> EXERCISE INPUTS

#####

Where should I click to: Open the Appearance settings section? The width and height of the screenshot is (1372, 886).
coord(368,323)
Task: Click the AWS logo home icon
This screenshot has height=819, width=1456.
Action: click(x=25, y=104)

#####

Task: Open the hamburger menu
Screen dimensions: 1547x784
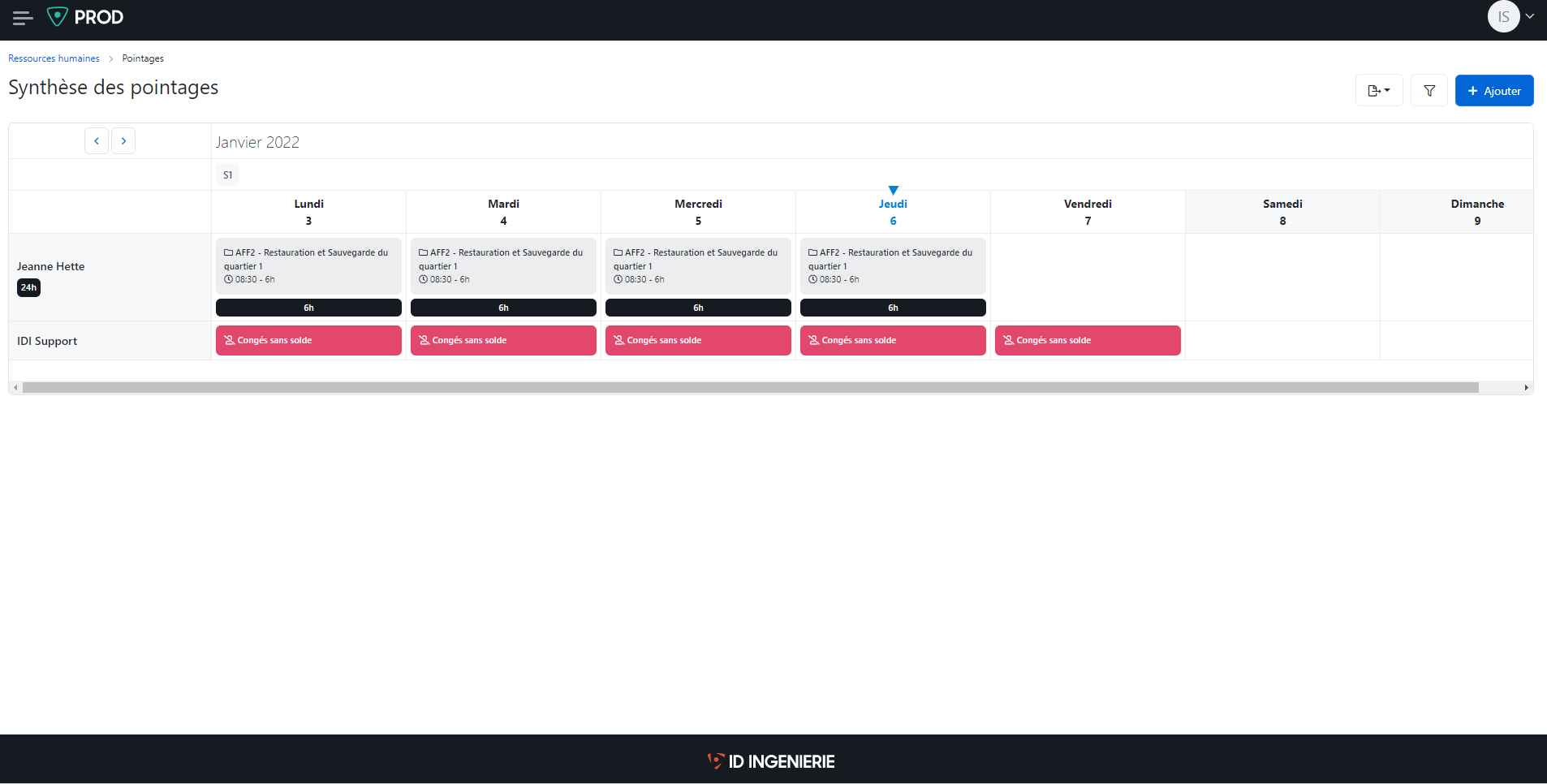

#####

Compute how many lines in the material contain the word "Task". Only the result should be written.

> EXERCISE ANSWER
2